[Dataset extract Boundary: Start]

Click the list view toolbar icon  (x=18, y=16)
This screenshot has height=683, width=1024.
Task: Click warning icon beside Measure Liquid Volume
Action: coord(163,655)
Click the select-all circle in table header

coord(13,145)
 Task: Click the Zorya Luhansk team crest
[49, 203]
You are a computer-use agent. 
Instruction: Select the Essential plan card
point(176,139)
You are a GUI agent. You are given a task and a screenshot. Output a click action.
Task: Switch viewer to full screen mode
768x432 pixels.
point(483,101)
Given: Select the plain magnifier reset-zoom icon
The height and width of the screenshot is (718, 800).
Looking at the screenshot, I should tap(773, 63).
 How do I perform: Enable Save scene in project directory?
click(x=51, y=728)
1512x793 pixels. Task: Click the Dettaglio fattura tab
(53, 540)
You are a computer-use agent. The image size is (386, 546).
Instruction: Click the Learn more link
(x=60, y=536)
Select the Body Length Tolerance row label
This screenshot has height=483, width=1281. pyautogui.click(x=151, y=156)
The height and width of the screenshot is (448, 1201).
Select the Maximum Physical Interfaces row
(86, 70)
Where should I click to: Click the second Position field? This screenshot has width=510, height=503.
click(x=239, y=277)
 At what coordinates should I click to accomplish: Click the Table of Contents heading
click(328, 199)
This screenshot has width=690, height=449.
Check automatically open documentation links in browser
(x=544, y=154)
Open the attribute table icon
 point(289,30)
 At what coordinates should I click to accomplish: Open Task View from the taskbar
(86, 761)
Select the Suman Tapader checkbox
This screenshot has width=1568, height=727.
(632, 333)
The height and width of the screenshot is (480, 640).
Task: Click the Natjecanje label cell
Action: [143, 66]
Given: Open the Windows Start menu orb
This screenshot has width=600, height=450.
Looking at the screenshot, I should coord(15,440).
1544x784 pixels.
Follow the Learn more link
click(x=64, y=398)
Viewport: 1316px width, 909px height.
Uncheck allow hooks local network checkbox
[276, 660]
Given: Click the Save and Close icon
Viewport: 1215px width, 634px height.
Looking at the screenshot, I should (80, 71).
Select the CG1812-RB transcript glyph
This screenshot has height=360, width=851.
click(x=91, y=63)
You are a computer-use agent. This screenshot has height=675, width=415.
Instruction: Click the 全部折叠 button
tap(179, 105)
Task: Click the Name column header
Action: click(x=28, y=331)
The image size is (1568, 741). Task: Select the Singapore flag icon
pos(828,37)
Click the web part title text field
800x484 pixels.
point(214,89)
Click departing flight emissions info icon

[Dataset extract Boundary: End]

Copy out every line of the data that includes the word "computer".

You are a computer-use agent. 
You are a computer-use agent. The image size is (386, 546).
You are a computer-use agent. This screenshot has height=675, width=415.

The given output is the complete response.